![]() | ||
Quantile regression is a type of regression analysis used in statistics and econometrics. Whereas the method of least squares results in estimates that approximate the conditional mean of the response variable given certain values of the predictor variables, quantile regression aims at estimating either the conditional median or other quantiles of the response variable.
Contents
- Advantages and applications
- Mathematics
- History
- Quantiles
- Example
- Intuition
- Sample quantile
- Conditional quantile and quantile regression
- Computation
- Asymptotic properties
- Equivariance
- Scale equivariance
- Shift equivariance
- Equivariance to reparameterization of design
- Invariance to monotone transformations
- Bayesian methods for Quantile Regression
- Censored Quantile Regression
- Implementations
- References
Advantages and applications
Quantile regression is desired if conditional quantile functions are of interest. One advantage of quantile regression, relative to the ordinary least squares regression, is that the quantile regression estimates are more robust against outliers in the response measurements. However, the main attraction of quantile regression goes beyond that. Different measures of central tendency and statistical dispersion can be useful to obtain a more comprehensive analysis of the relationship between variables.

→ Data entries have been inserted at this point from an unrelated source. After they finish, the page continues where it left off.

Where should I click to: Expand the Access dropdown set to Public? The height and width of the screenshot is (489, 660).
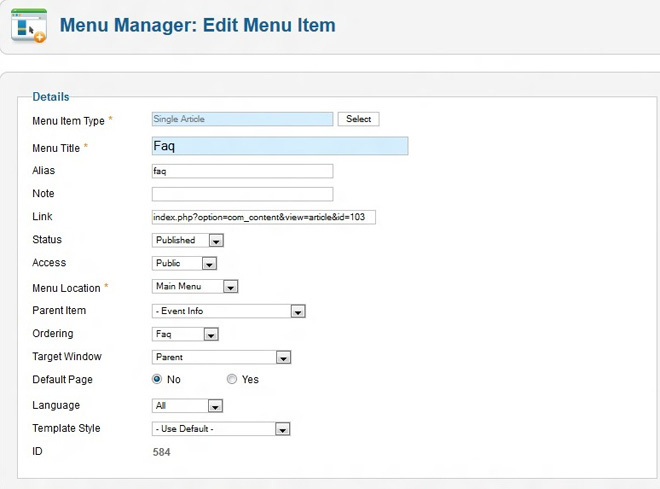click(x=185, y=264)
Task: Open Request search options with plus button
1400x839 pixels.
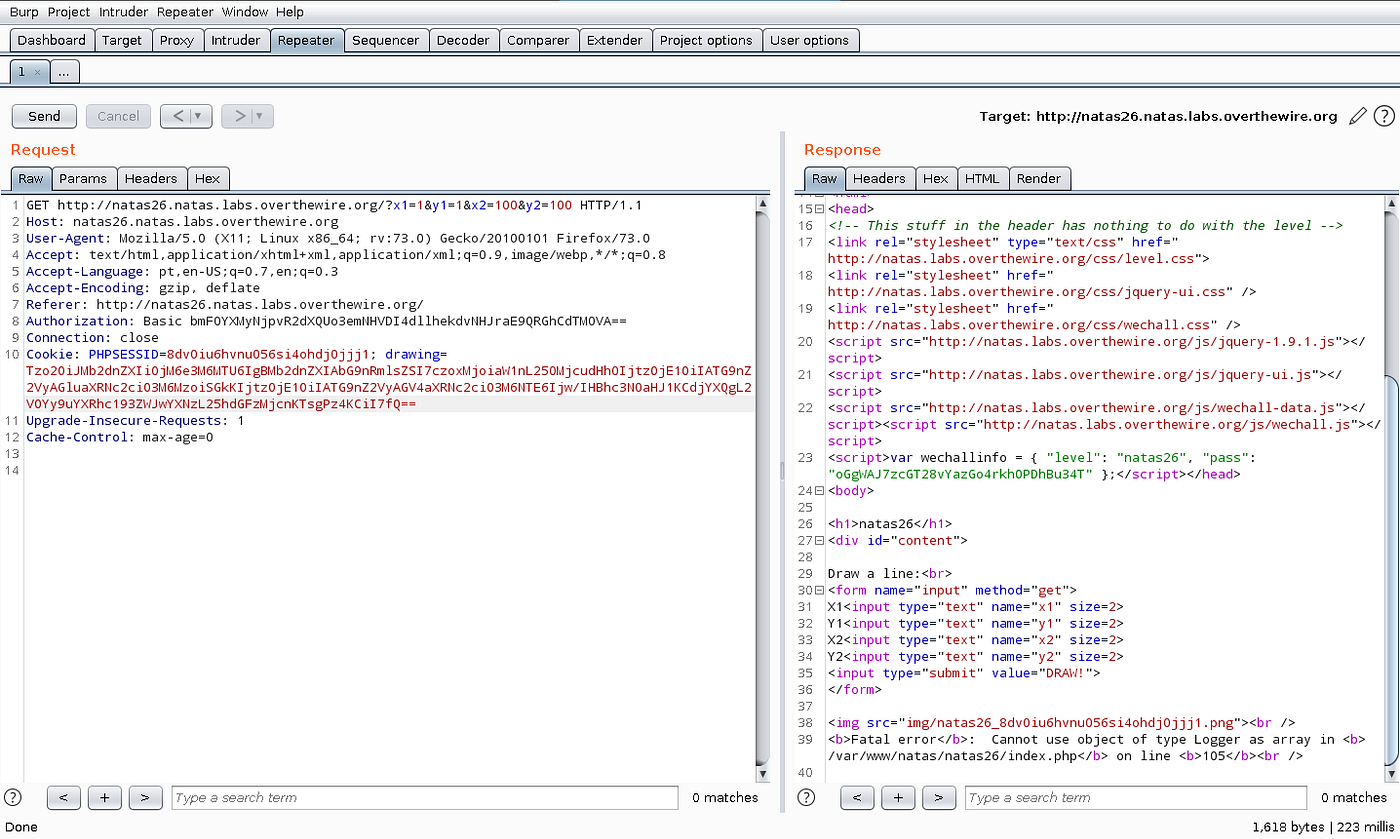Action: pos(104,797)
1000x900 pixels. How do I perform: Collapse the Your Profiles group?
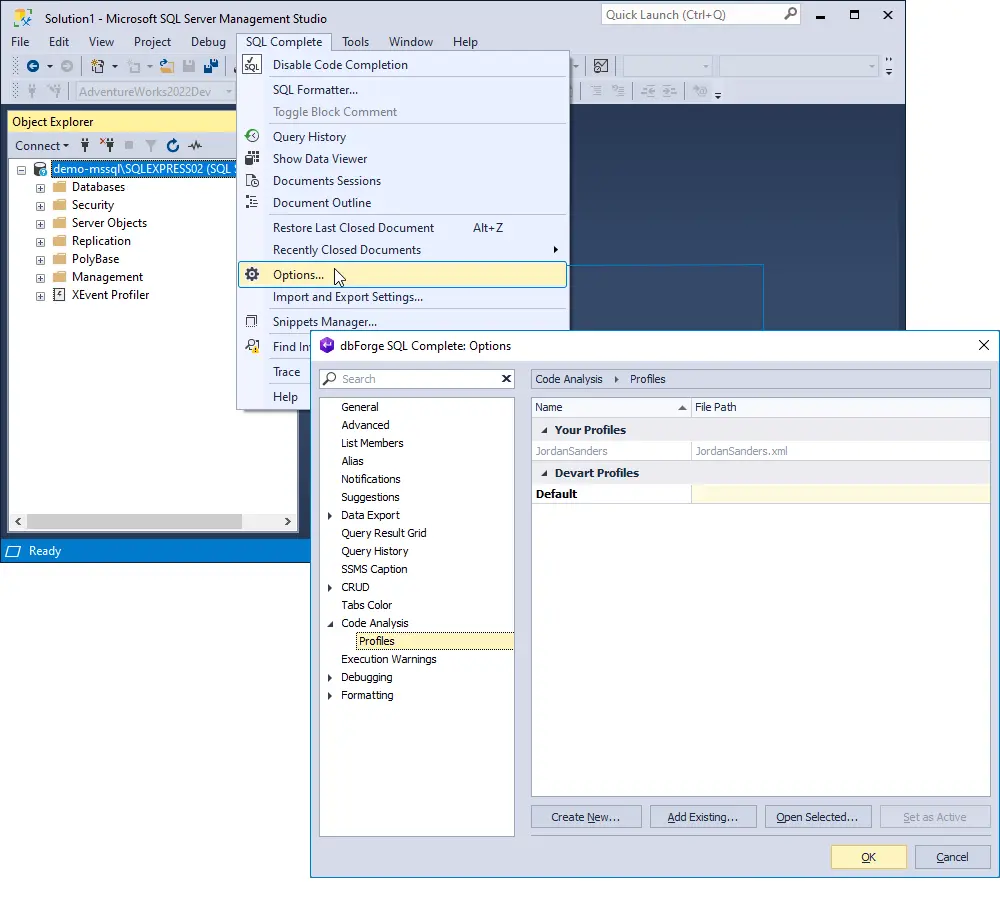(x=545, y=430)
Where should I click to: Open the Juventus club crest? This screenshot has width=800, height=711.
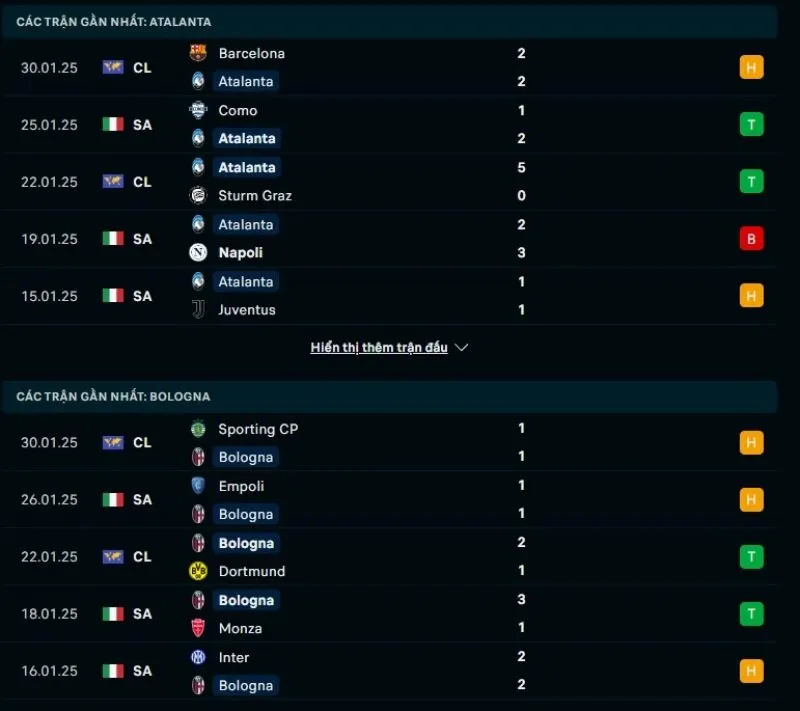(199, 310)
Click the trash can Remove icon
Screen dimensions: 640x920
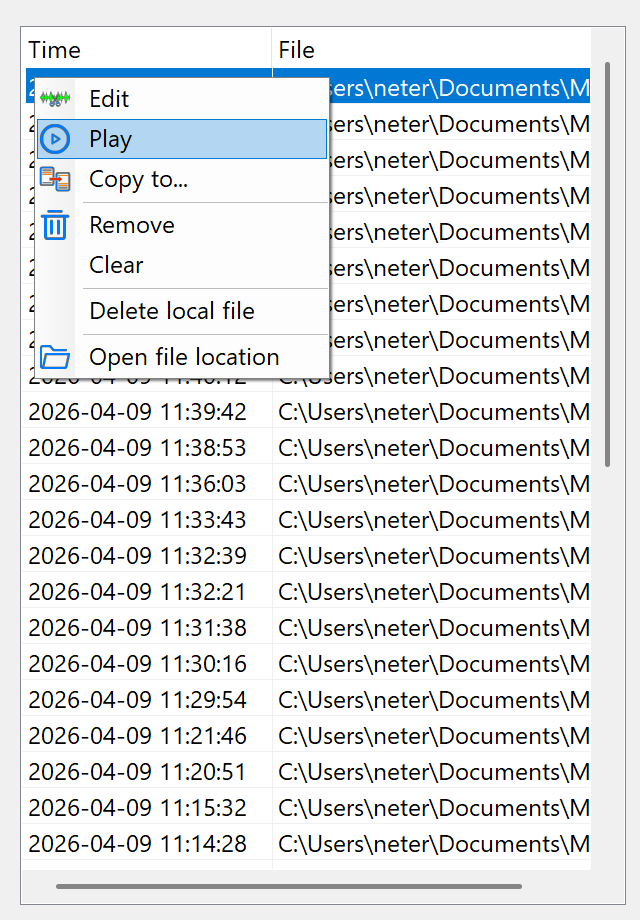[55, 225]
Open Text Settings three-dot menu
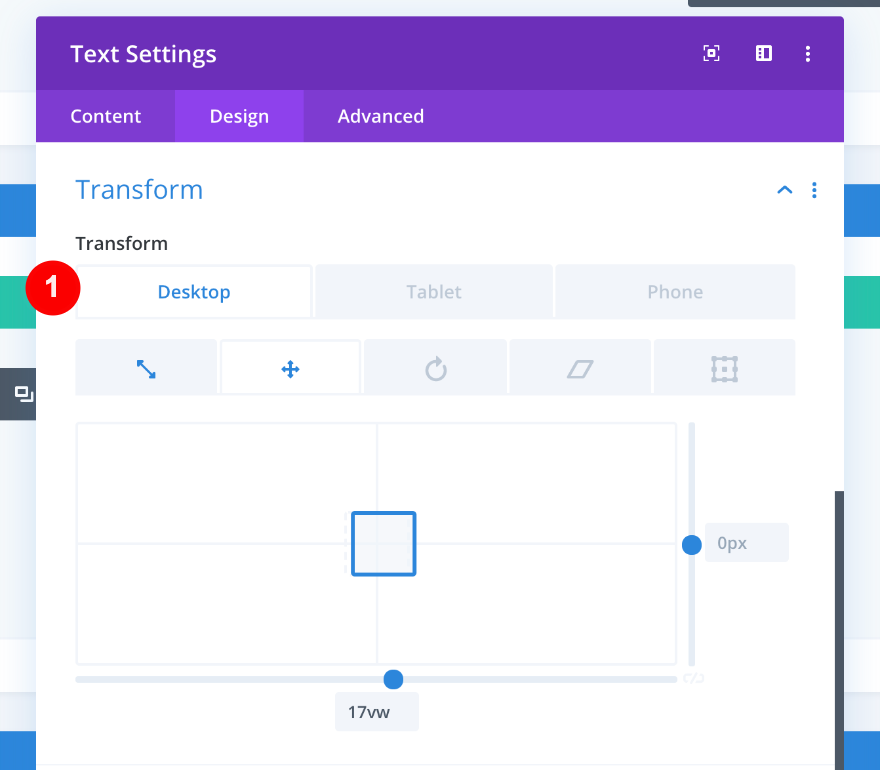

In ecology, quantile regression has been proposed and used as a way to discover more useful predictive relationships between variables in cases where there is no relationship or only a weak relationship between the means of such variables. The need for and success of quantile regression in ecology has been attributed to the complexity of interactions between different factors leading to data with unequal variation of one variable for different ranges of another variable.
Another application of quantile regression is in the areas of growth charts, where percentile curves are commonly used to screen for abnormal growth.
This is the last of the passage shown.